World

UN atom watchdog makes new bid to unblock Iran probe

Experts from the International Atomic Energy Agency inspect the anti-tsumani wall at the Onagawa nuclear power plant in Onagawa, Miyagi prefecture, northeastern Japan, Tuesday, July 31, 2012. (AP Photo/Koji Sasahara)

VIENNA: The U.N. nuclear watchdog will attempt in new talks with Iran on Friday to make progress towards answering questions about suspected atom bomb research in the Islamic state, more than two months after the previous meeting ended in failure.

The International Atomic Energy Agency (IAEA) issued a brief statement confirming the talks, to be held at Iran's diplomatic mission in Vienna, after diplomats earlier on Tuesday told Reuters they expected a new meeting on that day.

The meeting, to be attended by senior IAEA officials, will take place just a few days before the U.N. agency is due to issue its latest quarterly report on Iran's disputed nuclear programme.

It could give Iran a last-minute chance to influence the content of the report if it were to offer concessions to U.N. inspectors seeking access to sites, officials and documents they say they need for their inquiry.

But Western diplomats said they did not expect any breakthrough.

Tehran denies Western allegations it is seeking to develop a capability to make nuclear bombs. But its refusal to curb and be more transparent about its nuclear activity has led to increasingly tough sanctions and sparked speculation that Israel might attack Iranian nuclear sites.

Iran "will try something", one of the diplomats said. But, "I don't see any bridging of the differences on the issues that were outstanding" in the last meeting on June 8.

The IAEA said its delegation would be led by chief inspector Herman Nackaerts and Rafael Grossi, assistant director general for policy.

The two sides would hold "further discussions on a structured approach to resolve outstanding issues relating to Iran's nuclear programme," it said, referring to suspicions of possible military dimensions to Iran's atomic activity.

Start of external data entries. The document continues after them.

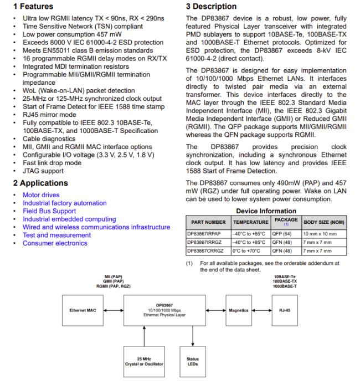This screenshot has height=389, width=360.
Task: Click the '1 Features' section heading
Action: pos(33,7)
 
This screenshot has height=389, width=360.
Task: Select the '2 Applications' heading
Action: pos(40,183)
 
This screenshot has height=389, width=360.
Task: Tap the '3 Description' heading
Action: pos(214,7)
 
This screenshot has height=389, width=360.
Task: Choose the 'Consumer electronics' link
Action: pos(55,243)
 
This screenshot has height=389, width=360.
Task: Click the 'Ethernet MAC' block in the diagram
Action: pos(83,310)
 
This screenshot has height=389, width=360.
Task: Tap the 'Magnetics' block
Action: pos(239,310)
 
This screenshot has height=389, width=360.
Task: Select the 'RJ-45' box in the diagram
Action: pos(285,310)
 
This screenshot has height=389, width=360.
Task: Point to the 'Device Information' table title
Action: pos(266,211)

The IAEA report - which is expected to show Tehran pressing ahead with its uranium enrichment programme - will be submitted to the agency's 35-nation governing board, which meets on Sept. 10-14 with Iran likely to again dominate the agenda.

WEST SUSPECTS PARCHIN CLEAN-UP

The IAEA has failed in a series of high-profile rounds of talks since January to persuade Iranian officials to stop stonewalling the agency's inquiry into indications that it has engaged in illicit nuclear weapons research.

The U.N. watchdog has been pressing Tehran for an agreement that would give it immediate access to the Parchin military complex, where it believes explosives tests relevant for the development of nuclear arms have taken place.

Western diplomats suspect Iran has been purging the site of any incriminating evidence, a charge Tehran has dismissed.

Iran says there must first be a wider accord with the IAEA on how the agency's investigation should be conducted before possibly allowing inspectors into Parchin.

Analysts say Iran seems to be using its discussions with the IAEA to gain leverage in its separate meetings with six world powers that have made little headway since they resumed in April after a 15-month gap.

The six powers - the United States, France, Russia, Germany, Britain and China - also want Iran's full cooperation with the U.N. watchdog. But their more immediate demand is that Iran stop activity that could give it the capability to build atom bombs.

Iran seeks recognition of what it says is its legal right to enrich uranium - which can yield either fuel for nuclear power stations or for bombs - and a lifting of harsh economic sanctions now targeting its economically vital oil exports.